═════ Supplied entries
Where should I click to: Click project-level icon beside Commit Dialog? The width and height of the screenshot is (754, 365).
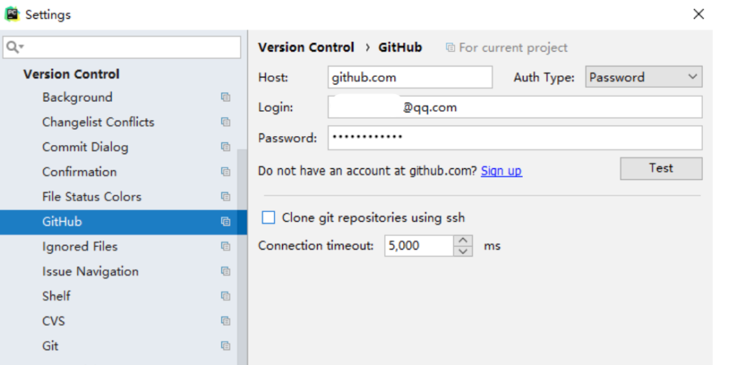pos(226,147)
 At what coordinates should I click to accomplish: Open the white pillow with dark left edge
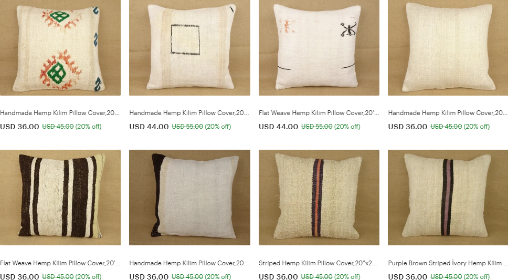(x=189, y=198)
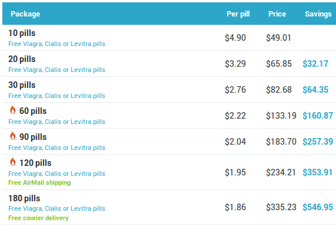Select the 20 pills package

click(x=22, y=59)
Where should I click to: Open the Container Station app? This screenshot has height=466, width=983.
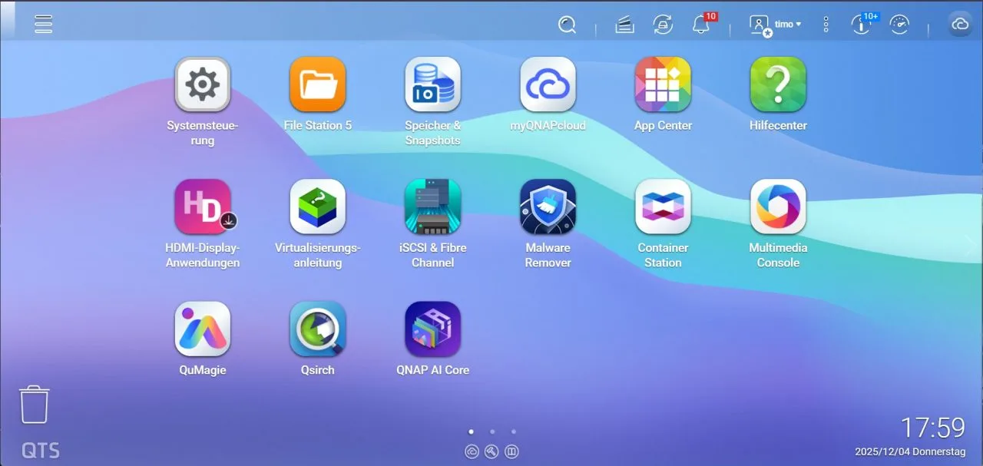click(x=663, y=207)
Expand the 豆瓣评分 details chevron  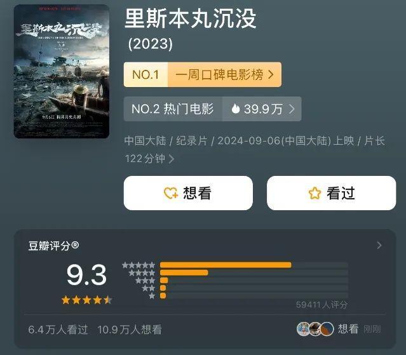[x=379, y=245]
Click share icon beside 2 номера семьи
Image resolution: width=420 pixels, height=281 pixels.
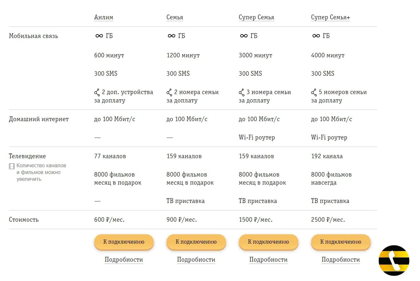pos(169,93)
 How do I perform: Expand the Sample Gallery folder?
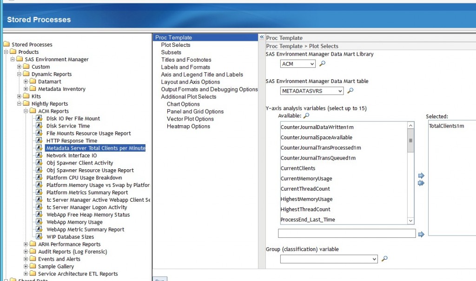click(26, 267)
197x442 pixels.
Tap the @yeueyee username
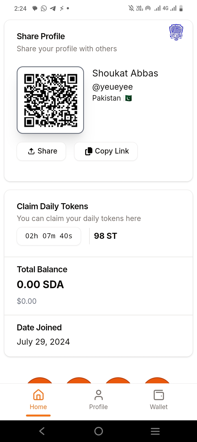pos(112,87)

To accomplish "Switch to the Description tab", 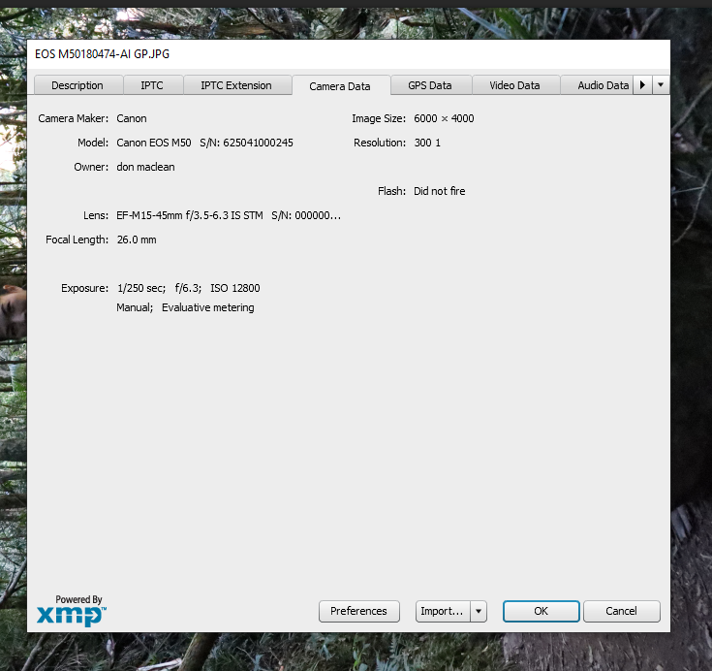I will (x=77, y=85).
══════════
═════ Supplied entries
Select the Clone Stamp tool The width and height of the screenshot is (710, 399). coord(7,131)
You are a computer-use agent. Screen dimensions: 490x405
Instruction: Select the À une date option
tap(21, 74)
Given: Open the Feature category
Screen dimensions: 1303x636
══════════
=== Exercise details ===
Where does the word "dimensions" show up in the material? Copy out each line that has it.

=== Expected output ===
You are a computer-use agent. Screen dimensions: 490x405
Screen dimensions: 1303x636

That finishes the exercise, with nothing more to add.